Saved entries
+===+

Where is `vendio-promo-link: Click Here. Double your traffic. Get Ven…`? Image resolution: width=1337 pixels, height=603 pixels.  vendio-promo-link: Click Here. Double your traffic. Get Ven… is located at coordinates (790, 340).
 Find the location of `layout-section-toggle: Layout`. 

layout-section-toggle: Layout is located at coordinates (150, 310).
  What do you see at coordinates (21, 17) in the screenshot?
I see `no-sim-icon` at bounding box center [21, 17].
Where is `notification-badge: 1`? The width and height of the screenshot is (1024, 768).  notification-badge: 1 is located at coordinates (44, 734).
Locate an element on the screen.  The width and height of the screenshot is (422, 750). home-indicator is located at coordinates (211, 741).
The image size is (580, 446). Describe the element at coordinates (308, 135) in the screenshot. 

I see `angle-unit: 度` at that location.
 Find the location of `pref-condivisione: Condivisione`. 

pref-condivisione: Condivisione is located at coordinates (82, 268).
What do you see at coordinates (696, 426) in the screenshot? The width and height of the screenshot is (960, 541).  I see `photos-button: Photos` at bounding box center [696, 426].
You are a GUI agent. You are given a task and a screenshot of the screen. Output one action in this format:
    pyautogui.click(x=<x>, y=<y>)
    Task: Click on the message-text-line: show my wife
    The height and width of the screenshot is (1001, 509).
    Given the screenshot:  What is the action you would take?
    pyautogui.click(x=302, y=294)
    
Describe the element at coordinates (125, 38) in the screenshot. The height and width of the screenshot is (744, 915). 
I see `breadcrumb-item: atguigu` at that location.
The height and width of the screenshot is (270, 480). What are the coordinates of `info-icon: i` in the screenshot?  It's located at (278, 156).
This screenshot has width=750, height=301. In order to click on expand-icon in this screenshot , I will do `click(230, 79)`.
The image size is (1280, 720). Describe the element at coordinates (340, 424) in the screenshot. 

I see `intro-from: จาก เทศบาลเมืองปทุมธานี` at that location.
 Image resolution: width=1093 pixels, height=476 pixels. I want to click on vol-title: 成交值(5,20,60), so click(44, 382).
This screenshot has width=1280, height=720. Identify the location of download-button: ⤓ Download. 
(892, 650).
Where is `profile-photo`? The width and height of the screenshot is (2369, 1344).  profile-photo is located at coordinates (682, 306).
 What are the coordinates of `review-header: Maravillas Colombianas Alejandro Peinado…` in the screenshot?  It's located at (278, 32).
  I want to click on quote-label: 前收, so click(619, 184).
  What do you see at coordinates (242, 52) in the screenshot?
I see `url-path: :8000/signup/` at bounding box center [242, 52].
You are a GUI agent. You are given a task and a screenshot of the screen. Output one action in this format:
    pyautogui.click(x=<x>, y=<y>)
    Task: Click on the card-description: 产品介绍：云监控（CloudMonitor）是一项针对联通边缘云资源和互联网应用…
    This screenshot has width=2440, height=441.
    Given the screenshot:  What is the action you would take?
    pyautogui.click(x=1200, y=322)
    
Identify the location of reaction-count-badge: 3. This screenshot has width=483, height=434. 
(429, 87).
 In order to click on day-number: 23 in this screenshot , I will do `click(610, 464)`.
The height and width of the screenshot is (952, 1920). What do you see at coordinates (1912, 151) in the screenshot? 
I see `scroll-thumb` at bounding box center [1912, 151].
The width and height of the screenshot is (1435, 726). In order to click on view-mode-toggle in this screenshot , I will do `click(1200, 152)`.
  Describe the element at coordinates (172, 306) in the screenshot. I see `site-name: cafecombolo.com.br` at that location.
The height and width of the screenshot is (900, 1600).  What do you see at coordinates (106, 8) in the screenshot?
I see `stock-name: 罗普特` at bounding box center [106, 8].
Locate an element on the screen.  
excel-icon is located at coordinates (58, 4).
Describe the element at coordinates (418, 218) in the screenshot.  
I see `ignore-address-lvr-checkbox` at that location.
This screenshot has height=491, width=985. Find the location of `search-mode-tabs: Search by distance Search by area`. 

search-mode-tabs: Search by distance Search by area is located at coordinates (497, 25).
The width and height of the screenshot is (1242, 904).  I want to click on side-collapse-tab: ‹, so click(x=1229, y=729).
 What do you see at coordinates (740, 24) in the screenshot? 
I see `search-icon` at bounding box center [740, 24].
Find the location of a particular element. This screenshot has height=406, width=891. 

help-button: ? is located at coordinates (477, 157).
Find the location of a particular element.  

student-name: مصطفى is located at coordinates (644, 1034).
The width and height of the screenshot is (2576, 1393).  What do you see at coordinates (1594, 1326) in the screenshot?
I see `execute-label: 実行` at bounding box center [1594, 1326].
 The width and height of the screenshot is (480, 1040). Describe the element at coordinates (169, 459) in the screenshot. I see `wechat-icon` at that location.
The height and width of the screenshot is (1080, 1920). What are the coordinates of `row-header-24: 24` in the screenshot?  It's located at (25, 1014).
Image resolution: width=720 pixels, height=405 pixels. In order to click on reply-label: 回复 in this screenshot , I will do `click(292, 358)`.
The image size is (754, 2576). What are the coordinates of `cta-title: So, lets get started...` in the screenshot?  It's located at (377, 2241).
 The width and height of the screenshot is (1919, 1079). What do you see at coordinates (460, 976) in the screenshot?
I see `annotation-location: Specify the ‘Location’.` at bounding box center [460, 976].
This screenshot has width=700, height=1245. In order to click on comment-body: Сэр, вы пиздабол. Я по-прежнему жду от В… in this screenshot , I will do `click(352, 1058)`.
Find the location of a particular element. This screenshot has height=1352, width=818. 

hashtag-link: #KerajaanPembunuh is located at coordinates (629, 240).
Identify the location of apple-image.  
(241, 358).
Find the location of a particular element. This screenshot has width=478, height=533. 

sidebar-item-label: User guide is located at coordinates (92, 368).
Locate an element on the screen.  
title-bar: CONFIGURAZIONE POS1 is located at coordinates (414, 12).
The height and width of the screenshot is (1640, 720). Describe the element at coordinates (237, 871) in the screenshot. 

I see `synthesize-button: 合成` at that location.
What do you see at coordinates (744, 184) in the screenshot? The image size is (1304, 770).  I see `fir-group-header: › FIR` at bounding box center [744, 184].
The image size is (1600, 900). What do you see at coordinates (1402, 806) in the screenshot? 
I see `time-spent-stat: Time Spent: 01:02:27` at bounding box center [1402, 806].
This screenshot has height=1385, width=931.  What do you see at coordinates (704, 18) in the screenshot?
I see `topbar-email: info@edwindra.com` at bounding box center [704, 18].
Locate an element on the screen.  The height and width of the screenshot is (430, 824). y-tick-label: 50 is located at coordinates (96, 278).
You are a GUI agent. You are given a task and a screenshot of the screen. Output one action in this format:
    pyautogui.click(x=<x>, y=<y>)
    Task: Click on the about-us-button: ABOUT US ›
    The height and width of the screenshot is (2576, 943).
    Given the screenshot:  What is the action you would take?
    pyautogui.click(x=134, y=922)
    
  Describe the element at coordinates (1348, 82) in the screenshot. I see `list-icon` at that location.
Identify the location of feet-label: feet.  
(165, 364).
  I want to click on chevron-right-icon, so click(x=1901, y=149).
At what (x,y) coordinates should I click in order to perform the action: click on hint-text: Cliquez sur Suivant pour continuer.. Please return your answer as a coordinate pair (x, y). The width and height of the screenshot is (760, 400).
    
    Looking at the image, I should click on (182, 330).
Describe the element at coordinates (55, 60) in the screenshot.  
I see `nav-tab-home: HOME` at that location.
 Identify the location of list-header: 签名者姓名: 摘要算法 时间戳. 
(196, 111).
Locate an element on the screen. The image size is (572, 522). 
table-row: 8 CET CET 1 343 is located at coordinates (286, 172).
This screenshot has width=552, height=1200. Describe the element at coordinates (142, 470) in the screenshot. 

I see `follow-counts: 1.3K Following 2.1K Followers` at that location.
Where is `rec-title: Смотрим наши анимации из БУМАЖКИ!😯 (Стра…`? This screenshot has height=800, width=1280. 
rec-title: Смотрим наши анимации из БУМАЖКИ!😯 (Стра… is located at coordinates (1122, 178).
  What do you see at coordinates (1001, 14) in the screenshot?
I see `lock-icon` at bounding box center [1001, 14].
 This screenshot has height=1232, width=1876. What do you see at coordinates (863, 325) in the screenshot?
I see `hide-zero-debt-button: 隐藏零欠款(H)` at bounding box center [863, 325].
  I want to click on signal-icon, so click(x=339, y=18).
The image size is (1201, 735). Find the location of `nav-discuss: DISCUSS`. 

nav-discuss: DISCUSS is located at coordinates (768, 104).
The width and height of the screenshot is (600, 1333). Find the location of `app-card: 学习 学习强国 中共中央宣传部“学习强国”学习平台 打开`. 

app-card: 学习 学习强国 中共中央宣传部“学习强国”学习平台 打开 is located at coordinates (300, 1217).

+===+

■ **Aim of the exercise**: Copy the saved entries above word for word, from the line containing "has width=478, height=533." through the line containing "(165, 364).".

■ **Problem solution**:
Find the location of a particular element. This screenshot has width=478, height=533. 

sidebar-item-label: User guide is located at coordinates (92, 368).
Locate an element on the screen.  
title-bar: CONFIGURAZIONE POS1 is located at coordinates (414, 12).
The height and width of the screenshot is (1640, 720). Describe the element at coordinates (237, 871) in the screenshot. 

I see `synthesize-button: 合成` at that location.
What do you see at coordinates (744, 184) in the screenshot? The image size is (1304, 770).  I see `fir-group-header: › FIR` at bounding box center [744, 184].
The image size is (1600, 900). What do you see at coordinates (1402, 806) in the screenshot? 
I see `time-spent-stat: Time Spent: 01:02:27` at bounding box center [1402, 806].
This screenshot has height=1385, width=931.  What do you see at coordinates (704, 18) in the screenshot?
I see `topbar-email: info@edwindra.com` at bounding box center [704, 18].
Locate an element on the screen.  The height and width of the screenshot is (430, 824). y-tick-label: 50 is located at coordinates (96, 278).
You are a GUI agent. You are given a task and a screenshot of the screen. Output one action in this format:
    pyautogui.click(x=<x>, y=<y>)
    Task: Click on the about-us-button: ABOUT US ›
    The height and width of the screenshot is (2576, 943).
    Given the screenshot:  What is the action you would take?
    pyautogui.click(x=134, y=922)
    
  Describe the element at coordinates (1348, 82) in the screenshot. I see `list-icon` at that location.
Identify the location of feet-label: feet.  
(165, 364).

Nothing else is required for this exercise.